>
> On Mar 24, 2010, at 4:53 PM, Jeffrey Fisher wrote:
>
> I would have liked a fourth option in the poll, between "inspired" and
>> fables, because to commit to "fables and legends" is the equivalent of
>> calling it worthless and meaningless (or pernicious and something like
>> evil).
>>
>
> Hmm well I'm not sure I buy this. Fables and legends are far from
> meaningless and/or worthless - fictions can tell us a lot about human life.
> But I wouldn't want to grant the fables and legends of the bible any special
> status somehow "above" fictions, in the sense that they're closer to
> divinely inspired than anything that Melville or Borges came up with.
>
>
Absolutely. I don't disagree with a word of this. That's the ambiguity of
"inspired" and "fables." What I'm thinking about is the ways that the
options will be understood by respondents, and basically the three options
present themselves (in my reading) as: (1) fact (2) more or less true, and
(3) fiction. in that case both 2 and 3 might draw respondents who mean very
different things from each other. When you say "fables and legends," you're
going to get both the people who see it the way you're talking about it, and
those who'd burn it if they could. Likewise, you might get people choosing
"inspired" who are in many ways actually closer to "fables," but they don't
want to be saying it's worthless. That's all I'm saying.

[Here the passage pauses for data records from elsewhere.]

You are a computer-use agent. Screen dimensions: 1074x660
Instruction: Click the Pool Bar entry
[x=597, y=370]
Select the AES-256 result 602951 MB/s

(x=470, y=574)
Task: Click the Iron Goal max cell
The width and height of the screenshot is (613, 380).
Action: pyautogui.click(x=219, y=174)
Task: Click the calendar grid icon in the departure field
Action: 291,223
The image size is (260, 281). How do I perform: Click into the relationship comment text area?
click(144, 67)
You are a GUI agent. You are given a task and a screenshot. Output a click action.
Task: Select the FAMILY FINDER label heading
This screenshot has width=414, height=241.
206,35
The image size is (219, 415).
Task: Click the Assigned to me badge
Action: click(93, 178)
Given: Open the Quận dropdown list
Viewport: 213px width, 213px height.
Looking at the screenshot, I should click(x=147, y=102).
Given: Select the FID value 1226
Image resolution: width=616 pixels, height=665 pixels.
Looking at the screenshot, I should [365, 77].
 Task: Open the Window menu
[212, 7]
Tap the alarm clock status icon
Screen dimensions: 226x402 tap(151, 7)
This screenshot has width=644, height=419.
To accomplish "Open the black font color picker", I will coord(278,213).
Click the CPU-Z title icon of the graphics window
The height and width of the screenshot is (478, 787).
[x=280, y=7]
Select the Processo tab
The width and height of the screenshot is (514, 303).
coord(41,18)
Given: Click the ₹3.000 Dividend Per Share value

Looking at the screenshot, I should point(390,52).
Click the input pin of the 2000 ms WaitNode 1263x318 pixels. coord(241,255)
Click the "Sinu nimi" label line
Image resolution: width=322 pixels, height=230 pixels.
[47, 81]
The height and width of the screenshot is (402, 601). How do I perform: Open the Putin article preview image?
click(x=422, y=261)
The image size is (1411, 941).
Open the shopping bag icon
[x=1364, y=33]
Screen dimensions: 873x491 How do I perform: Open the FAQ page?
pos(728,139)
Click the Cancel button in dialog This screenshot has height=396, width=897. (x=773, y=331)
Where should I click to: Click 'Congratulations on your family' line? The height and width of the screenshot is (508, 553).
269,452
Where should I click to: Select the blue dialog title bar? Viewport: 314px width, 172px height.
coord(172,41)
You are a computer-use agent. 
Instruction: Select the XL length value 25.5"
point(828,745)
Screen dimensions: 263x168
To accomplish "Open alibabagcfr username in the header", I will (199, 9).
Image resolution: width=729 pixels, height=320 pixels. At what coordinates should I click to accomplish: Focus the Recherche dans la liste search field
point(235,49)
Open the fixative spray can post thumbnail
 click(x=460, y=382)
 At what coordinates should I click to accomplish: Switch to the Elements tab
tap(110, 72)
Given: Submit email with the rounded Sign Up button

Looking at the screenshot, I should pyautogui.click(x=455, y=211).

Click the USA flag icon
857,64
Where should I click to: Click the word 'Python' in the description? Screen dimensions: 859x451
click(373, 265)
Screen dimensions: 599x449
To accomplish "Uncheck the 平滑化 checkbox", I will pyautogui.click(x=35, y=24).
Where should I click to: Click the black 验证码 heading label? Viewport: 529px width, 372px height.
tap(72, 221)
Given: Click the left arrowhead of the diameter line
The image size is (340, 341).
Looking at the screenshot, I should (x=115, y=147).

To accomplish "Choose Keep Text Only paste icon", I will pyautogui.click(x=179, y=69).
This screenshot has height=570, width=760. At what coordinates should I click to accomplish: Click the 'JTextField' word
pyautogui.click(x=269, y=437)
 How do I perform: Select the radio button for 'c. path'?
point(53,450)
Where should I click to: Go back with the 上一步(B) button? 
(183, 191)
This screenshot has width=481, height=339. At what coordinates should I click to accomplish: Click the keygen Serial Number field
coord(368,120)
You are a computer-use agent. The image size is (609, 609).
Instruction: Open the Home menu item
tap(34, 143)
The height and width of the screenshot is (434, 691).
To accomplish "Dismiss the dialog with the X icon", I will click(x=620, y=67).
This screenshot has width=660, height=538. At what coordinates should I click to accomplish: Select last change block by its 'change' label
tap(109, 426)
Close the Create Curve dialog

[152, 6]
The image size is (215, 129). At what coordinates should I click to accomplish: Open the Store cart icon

Maybe that's actually the best thing to ask: is the Bible (1) the only thing really worth reading, (2) worth reading, along with a lot of other stuff, ymmv, (3) meh, and (4) can we burn it?
Or maybe we could say something like, (1) fact, (2) some stuff worth thinking about, (3) total bullshit.
Per the poll on Obama, go for some actual understanding of what people think, and don't get stuck in the mud of technical terminologies or overdetermined discourses like "literal," "actual word of god," "'inspired' word of god" (whatever that means), and so on.